#### [THE TASK]
Swap "Resources" for "Settings" in everything from the line containing "Click the bar" down to the line containing "pyautogui.click(x=433, y=32)", and write out only those lines again with nothing else altered.

Element and text location data
'''
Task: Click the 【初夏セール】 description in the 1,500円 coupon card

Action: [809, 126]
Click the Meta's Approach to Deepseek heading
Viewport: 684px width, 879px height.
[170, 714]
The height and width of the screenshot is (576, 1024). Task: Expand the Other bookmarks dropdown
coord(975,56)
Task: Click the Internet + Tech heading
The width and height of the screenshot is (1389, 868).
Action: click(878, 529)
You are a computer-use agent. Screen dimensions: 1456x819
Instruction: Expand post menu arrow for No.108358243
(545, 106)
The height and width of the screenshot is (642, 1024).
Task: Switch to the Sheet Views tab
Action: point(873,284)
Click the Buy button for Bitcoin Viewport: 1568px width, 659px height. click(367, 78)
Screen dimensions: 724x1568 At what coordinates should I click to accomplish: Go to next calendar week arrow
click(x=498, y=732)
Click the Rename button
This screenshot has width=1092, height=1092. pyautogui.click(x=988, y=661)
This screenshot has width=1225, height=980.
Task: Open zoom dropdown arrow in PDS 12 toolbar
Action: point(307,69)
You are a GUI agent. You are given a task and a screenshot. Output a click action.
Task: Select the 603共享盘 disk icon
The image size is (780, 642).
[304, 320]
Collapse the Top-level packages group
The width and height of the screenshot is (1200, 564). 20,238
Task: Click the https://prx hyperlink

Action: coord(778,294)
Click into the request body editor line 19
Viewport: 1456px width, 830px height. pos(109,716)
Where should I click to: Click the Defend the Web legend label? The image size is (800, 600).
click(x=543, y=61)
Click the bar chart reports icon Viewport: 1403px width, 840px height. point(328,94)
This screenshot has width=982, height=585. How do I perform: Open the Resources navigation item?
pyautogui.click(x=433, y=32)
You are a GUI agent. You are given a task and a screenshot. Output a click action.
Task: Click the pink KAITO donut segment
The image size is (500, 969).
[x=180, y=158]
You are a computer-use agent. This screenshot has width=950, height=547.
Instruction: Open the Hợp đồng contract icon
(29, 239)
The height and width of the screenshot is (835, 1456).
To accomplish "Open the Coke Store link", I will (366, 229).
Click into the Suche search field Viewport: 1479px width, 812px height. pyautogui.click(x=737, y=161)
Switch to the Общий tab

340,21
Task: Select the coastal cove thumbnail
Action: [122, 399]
'''
#### [TASK OUTPUT]
Click the bar chart reports icon Viewport: 1403px width, 840px height. point(328,94)
This screenshot has width=982, height=585. How do I perform: Open the Settings navigation item?
pyautogui.click(x=433, y=32)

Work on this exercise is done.